Hafız Süleymanoğlu (born January 23, 1967), formerly known as Hafız Süleymanov, is a retired Turkish weightlifter of Azerbaijani origin competing in bantamweight and featherweight divisions. He held world and European champion titles.

Career
He started weightlifting at the age of 15 in Azerbaijan. In 1985, he was admitted to the national team of the Soviet Union. He earned European and world champion titles in juniors category. In 1989, Hafız Süleymanov became world and European champion in seniors category for the Soviet Union.
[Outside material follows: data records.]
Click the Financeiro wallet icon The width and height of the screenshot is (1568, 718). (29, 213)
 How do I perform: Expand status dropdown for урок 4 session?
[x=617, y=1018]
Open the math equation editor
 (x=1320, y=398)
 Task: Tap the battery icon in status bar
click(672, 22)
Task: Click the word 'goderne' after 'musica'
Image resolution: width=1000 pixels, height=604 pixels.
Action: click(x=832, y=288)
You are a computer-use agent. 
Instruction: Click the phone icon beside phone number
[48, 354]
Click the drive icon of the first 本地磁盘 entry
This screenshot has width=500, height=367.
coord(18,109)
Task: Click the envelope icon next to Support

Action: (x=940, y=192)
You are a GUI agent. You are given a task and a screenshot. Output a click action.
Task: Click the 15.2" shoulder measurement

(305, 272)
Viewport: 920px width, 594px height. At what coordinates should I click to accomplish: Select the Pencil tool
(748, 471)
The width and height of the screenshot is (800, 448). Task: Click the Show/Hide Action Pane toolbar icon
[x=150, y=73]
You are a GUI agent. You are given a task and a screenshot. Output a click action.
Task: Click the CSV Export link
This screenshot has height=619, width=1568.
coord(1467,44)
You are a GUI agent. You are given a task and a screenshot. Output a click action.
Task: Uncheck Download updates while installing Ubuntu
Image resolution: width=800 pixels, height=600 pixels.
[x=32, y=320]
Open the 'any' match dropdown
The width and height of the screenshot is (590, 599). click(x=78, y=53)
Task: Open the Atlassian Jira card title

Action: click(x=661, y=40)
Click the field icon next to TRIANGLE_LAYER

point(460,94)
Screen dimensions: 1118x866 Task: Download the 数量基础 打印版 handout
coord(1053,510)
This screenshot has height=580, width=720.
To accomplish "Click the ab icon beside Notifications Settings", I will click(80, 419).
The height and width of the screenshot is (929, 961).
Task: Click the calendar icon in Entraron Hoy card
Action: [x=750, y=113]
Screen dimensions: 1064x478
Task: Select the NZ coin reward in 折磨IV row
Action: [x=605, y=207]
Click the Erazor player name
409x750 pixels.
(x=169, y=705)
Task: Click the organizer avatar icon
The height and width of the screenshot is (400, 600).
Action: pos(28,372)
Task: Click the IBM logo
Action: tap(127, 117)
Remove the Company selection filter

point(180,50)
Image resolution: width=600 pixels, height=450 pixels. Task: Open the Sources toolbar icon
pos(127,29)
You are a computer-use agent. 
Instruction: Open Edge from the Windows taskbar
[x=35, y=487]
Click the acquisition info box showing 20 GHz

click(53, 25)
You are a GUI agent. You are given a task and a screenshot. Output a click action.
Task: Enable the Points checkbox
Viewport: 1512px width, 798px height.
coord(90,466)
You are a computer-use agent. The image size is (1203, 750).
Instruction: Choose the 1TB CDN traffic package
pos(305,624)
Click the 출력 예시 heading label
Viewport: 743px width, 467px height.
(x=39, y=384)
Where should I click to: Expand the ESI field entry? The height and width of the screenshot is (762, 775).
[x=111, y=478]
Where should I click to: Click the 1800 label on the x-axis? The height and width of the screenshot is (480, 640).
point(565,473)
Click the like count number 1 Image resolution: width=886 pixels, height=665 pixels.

After his participation at the 1989 World Weightlifting Championships, he defected from the Azerbaijan Soviet Socialist Republic and immigrated to Turkey. He earned his first medal for Turkey in gold in the -56 kg snatch division at the 1990 World Weightlifting Championships held in Budapest, Hungary. Unfortunately, he broke his arm during the clean and jerk session. He received various medals in world and European championships, and became twice more European champion, at the 1991 European Weightlifting Championships in Władysławowo, Poland in the -56 kg division and at the 1997 European Weightlifting Championships in Rijeka, Croatia in the -64 kg division.

Hafız Sülemanoğlu participated twice at the Olympics, 1992 Summer Olympics in Barcelona, Spain and 1996 Summer Olympics in Atlanta, USA. He is gold medalist in 1996 Summer Olympics in Atlanta, USA.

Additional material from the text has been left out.